本发明涉及从生物组织分离细胞的方法和设备。本发明尤其涉及通过以下方式来从生物组织分离活的目标细胞的方法：通过一系列中空针将适当的释放试剂递送入生物组织中，由此从组织基本结构释放目标细胞。

背景技术：

难以从组织中将强烈地相互连接以形成生物组织的细胞（像上皮细胞）分离成单个的活细胞。虽然有可能机械破坏生物组织的基本结构，并从所得的碎片中分离单细胞，但是，如此获得的未受伤害的活细胞的得率相当低。

已知以更温和的灌注方法从器官分离细胞，但是这需要用一连串缓冲溶液，通过适当的血管对器官进行麻烦的灌注。已知此类方法用于分离心肌细胞或肝细胞等。

分离无损伤的肝细胞的程序由Howard和Pesch (1967) J Cell Biol 35, 675-684首先提出，并由Berry和Friend (1969) J Cell Biol 43, 506-520; Seglen (1976) Methods Cell Biol. 13, 29-34 和Klaunig (1981) In Vitro 17, 913-925改进。成果是两阶段的灌注规程，其在几十年后仍然代表目前的标准程序，获得大量有活力的肝细胞。通常，环绕靠近肝脏的适当的血管（大鼠：门静脉；小鼠：腔静脉）放置一根松的结扎线，将插管插入该血管，并通过收紧线头（thread ends）来固定结扎线。首先，以约10-15ml/min 的流速持续10-15min通过血管将含有EDTA或EGTA的耗钙缓冲液递送入器官，以便削弱依赖钙的细胞-细胞连接并除去血细胞。其次，以约10-15ml/min的流速经由血管引导包含胶原酶（处于每毫升约0.1 Wünsch单位）的缓冲液通过该器官（大鼠：10-15min；小鼠：5-10min），用来破坏结缔组织，进一步释放细胞而不损害目标细胞。现在可以将肝脏从动物移除，并放置在培养皿上的适当介质中。撕开肝包膜导致游离（liberated）肝细胞的释放，经由过滤通过100µm尼龙过滤筛（mesh filter）以及（任选重复的）低旋转离心步骤(5min 50g于4℃)来进一步纯化所述肝细胞，以富集肝细胞。
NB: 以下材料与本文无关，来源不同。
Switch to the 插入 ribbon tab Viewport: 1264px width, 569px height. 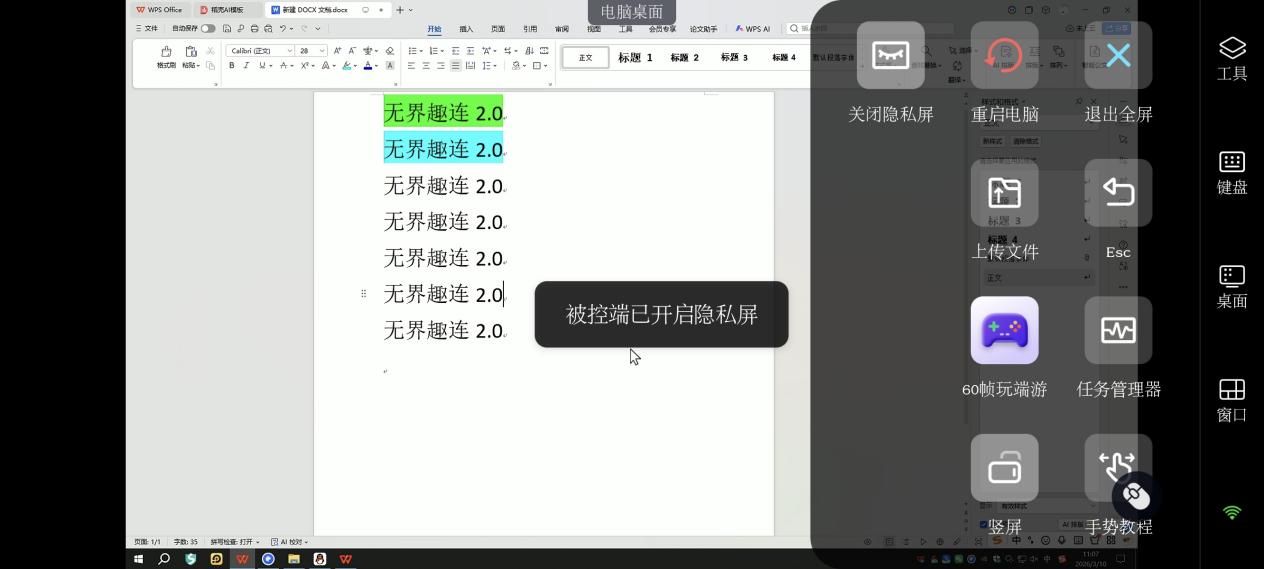[466, 29]
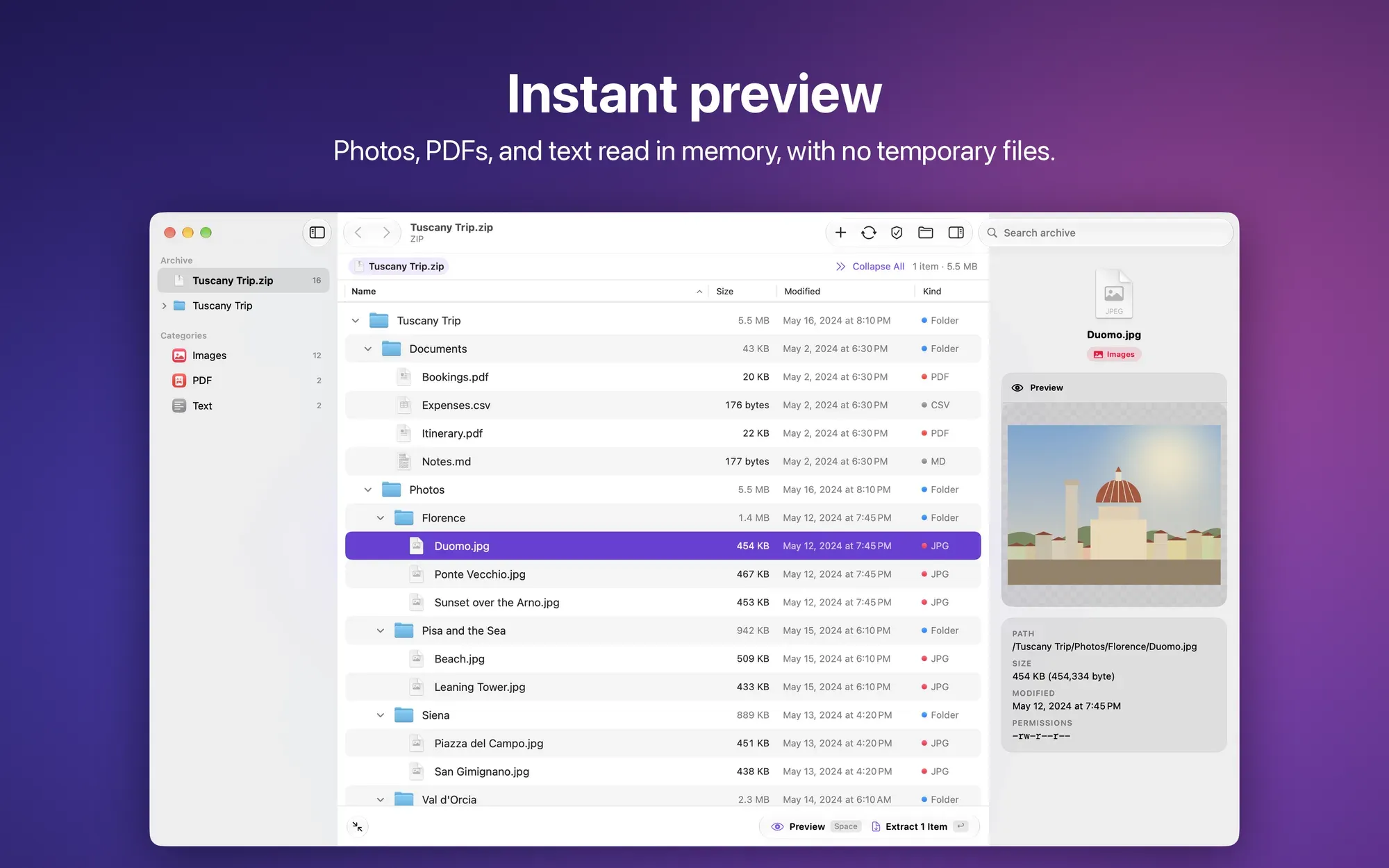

一种类似的但离体的方法用于从更大型的脊椎动物的肝脏分离肝细胞，且/或用于分离成体心肌细胞。在这些应用中，在将插管插入血管之前切除目标器官。

关于人肝细胞的产生，参见Gomez-Lechon和Castell的综述（“Isolation and cultre of human hepatocytes” in Berry and Edwards, The Hepatocyte Review, (2000), 11-15）。尽可能快地将组织放在冰上并检查大血管。将插管插入切口表面的最大血管中并用组织胶固定。在第一步骤中，以约10ml/导管（的量），用含有EGTA (或 EDTA) 的耗钙缓冲液广泛灌注肝组织。在第二步骤中，以相同的流速，用约0.2 U/ml 的含胶原酶的酶混合物对该组织进行灌注，直到其显示不可逆的变形。通常，使酶缓冲液再循环，以减少成本。消化后，用抹刀轻轻分散肝组织。类似于啮齿动物程序，过滤细胞悬浮液，并通过（任选重复的）低旋转离心来富集肝细胞。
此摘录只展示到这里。